As they walked away John said, “Dude that was fucking cold.”
“Yeah,” Harold said. “But at least now we know who should be in command.”
They rounded the corner as John agreed, “Yeah, quick and ruthless might be the best personality for a while.”
Harold sat there thinking, what John had just said sounded much like something his platoon sergeant had said as his unit crossed the border when they invaded Iraq. He wondered if Michael had military experience, but for now it didn’t matter, Harold had someone to follow.
Michael and Catherine returned with a short piece of chain and a bolt which he quickly wrapped around the frame of the door and the metal post the door was supposed to latch to and tightened the bolt to hold the chain in place.
Michael seemed to sag a little, “Okay BDU, you can relax.”
Harold stood up and examined the chain as another zombie crashed into the door, it held. Turning to Mike he smiled, “Now I see why Cathy has so much faith in you.” He held out his hand, “Harold Brookings, or BDU if you prefer.”
He smiled a little sheepishly, “Hi Harold, Michael Moore, Mike.”
John shook his hand also, “John Baker.”
Mike nodded, “John.”
“Pretty bad headache huh?” Harold asked.
“Yeah.”
“Drink a lot of coffee? Had any today?”
“At least a pot every morning, and no, not so far today.”
Harold chuckled, “Welcome to caffeine withdrawal. Go drink some coffee and lay down for a while, you’ll be okay.”
“Later, I have to check the rest of the security gates.”
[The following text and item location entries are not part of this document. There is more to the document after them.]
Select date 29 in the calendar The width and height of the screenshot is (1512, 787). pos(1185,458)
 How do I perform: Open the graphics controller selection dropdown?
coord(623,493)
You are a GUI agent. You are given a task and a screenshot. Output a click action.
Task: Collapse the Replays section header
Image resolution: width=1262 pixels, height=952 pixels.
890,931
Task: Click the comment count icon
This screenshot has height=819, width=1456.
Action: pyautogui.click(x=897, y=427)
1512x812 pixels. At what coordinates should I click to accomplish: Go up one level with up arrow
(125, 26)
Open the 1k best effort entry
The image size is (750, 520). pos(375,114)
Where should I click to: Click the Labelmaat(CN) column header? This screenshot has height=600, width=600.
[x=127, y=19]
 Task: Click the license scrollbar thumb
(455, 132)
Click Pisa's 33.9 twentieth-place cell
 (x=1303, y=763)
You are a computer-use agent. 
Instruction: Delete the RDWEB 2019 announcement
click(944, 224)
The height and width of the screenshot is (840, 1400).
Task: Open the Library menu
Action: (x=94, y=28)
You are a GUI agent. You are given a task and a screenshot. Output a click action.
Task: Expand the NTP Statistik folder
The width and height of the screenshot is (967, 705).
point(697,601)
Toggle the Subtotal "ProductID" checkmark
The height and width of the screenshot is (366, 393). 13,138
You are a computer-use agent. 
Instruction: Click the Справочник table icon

Catherine took Mike by the arm, “Harold and John can do it.” She turned to them, “Through that doorway and into the garage marked 22A. There are bolt cutters, chain, and bolts. Okay?” Harold and John nodded and left for the garage. “You are going to drink some coffee and then lay down.” They heard her say as they walked away.
As Harold walked into the garage he was beginning to feel better about what was happening, not the infection, not the crazies, or zombies, or infected, but about his chances of surviving. They had a place of relative safety, an attractive woman, a man who could lead and who Harold could follow. It was a start.